# Routing in Kontakt, pan & EQ pre-post Send FX - solutions



## KrisY (May 23, 2019)

Hello. Many have asked before and I have tried to get around it but the send fx cannot be stereo modelled as they go straight as-is to the outputs.

Is there any workaround for this? Like Midi CC control of aux bus returns etc, that can be done on the UI? 

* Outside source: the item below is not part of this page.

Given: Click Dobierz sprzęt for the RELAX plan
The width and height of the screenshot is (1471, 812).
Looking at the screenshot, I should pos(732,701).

The solution I can think of is something that makes a workaround mixer with both original sounds and FX being EQ:ed and Stereo-imaged is as follows:

_This approach is sending an early-on processed original sound signal on busses to the send FX "gainer", to control the volume of the non-reverb/ir-convoluted sound on the instrument SendFX instead of the actual bus. See if you buy this _

_(very not cpu-saving :/ and hard to pull off without issues)_

Groups -->> busses
busses inserts:
- insert 1: EQ for original signal - pre-send
- insert 2: Stereo Modeller for pan and imaging
- insert 3: Send Levels, only one for each bus, to one corresponding Instrument Send FX.
- insert 4-6: EQ / gain / pan / imaging plugin, preparation for IR reverb.
- insert 7: IR reverb or normal reverb/effect
- insert 8: Stereo Modeller for POST effect


*Note:* this will allow for only 8 separate sound summing groups as that´s the amount of SendFX available. You could of course put another Gainer plugin right before and after to compensate for this, and sum only microphone positions or alike on the SendFX end.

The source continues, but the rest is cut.